Climate's Effect on Populations
Figure 4. The North Atlantic Ocean distribution of the planktonic foraminifera N. pachyderma (sin) at the Last Glacial Maximum (LGM). Compared to the modern distribution (dashed line near Greenland ) this 'foram' found a much wider geographic range at the LGM. This data set shows that the polar front moved very far to the south and traveled more zonally across the LGM Atlantic. It is an excellent example of how marine populations can 'feel' climate change.

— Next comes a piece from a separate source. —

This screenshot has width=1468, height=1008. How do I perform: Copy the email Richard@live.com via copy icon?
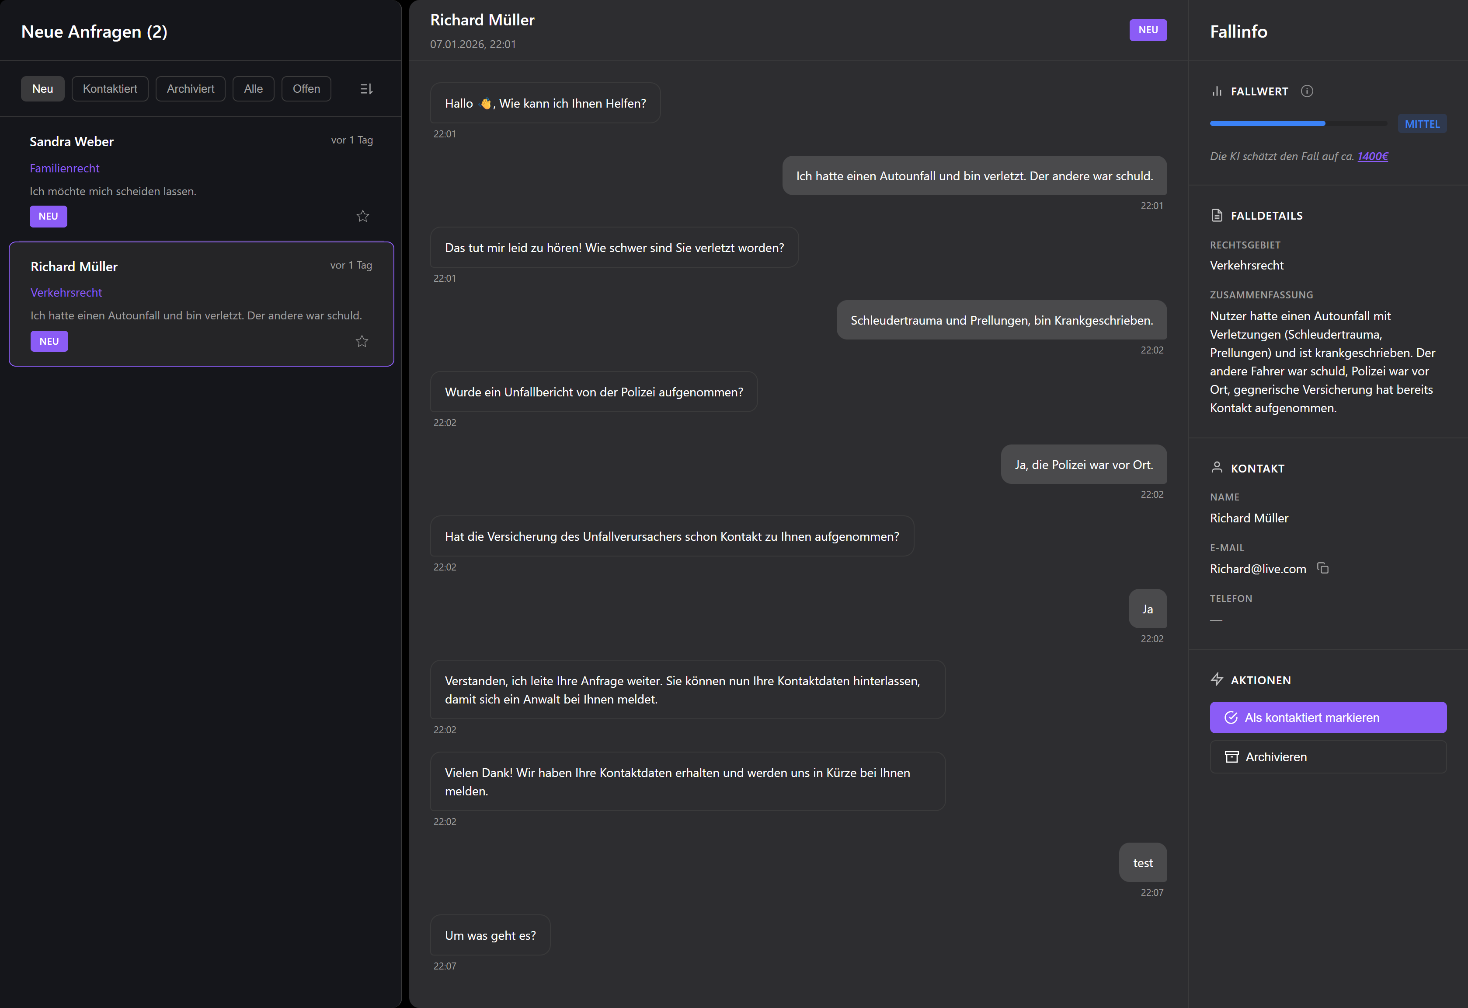[x=1323, y=568]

Another aspect of our paleoclimate research on this expedition involves the study of populations in space and time. One of the main results from the 1970's era Climate Mapping Project (CLIMAP) was the realization that marine populations 'feel' climate change in a diagnostic way. Figure 4 shows the results of counting the relative abundance of the planktonic foraminifera N. pachyderma (sin) in modern (dashed line near Iceland ) and LGM age (shaded area) sediments. It is clear that this cool water loving species greatly expanded its geographic range during the last glacial period. Cooler waters north of the polar front extended much further south at the LGM and were much more zonal. Clearly the surface plankton 'feel' climate change. We have preliminary evidence from our last cruise to the central New England Seamounts in 2003 that D. dianthus populations also feel climate changes in the deep ocean. Fossil skeletons of this species are much more likely to be from glacial periods than from interglacial ones. Within a glacial period they are also more likely to be from times of the 'cold mode' of rapid climate change than from the 'warm mode' (see Figure 1). By traversing the whole seamount chain on this expedition we hope to collect the material need to explore this intriguing distribution in both space and time.